● **Aim**
Render the lines starting at the one containing "The height and width of the screenshot is (688, 410)." and ending at the one containing "Action: pyautogui.click(x=578, y=158)" as a JSON list of strings, one string per line, with blank lines left out.
#### Data rows ####
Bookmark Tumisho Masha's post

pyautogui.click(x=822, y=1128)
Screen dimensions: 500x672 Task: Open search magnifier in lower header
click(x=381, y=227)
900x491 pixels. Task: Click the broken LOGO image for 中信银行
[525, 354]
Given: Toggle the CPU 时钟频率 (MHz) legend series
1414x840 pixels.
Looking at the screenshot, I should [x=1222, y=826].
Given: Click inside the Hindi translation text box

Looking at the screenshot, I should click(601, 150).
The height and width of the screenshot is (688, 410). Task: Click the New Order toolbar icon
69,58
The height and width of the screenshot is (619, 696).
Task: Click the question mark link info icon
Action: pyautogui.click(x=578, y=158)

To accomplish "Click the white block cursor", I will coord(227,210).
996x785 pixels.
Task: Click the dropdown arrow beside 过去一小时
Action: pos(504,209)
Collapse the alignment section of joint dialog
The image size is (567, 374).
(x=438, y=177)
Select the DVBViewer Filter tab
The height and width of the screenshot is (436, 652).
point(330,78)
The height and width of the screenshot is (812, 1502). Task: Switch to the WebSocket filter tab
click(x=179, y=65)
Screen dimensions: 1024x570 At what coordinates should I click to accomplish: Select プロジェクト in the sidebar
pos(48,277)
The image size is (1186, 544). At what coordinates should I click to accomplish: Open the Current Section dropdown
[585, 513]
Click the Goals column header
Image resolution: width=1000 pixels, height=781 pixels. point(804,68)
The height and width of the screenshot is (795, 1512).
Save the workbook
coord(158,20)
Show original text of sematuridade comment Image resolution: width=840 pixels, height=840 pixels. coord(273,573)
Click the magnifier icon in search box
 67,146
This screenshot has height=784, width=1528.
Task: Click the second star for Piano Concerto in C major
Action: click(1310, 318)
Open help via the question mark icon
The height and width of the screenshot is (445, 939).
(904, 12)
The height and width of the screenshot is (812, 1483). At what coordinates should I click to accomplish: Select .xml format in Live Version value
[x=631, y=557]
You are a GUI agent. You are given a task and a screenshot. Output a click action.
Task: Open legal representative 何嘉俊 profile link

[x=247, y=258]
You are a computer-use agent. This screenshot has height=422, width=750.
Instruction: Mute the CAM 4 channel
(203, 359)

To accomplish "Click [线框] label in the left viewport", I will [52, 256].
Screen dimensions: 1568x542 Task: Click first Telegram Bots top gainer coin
####
● **Written response**
[
  "The height and width of the screenshot is (688, 410). Task: Click the New Order toolbar icon",
  "69,58",
  "The height and width of the screenshot is (619, 696).",
  "Task: Click the question mark link info icon",
  "Action: pyautogui.click(x=578, y=158)"
]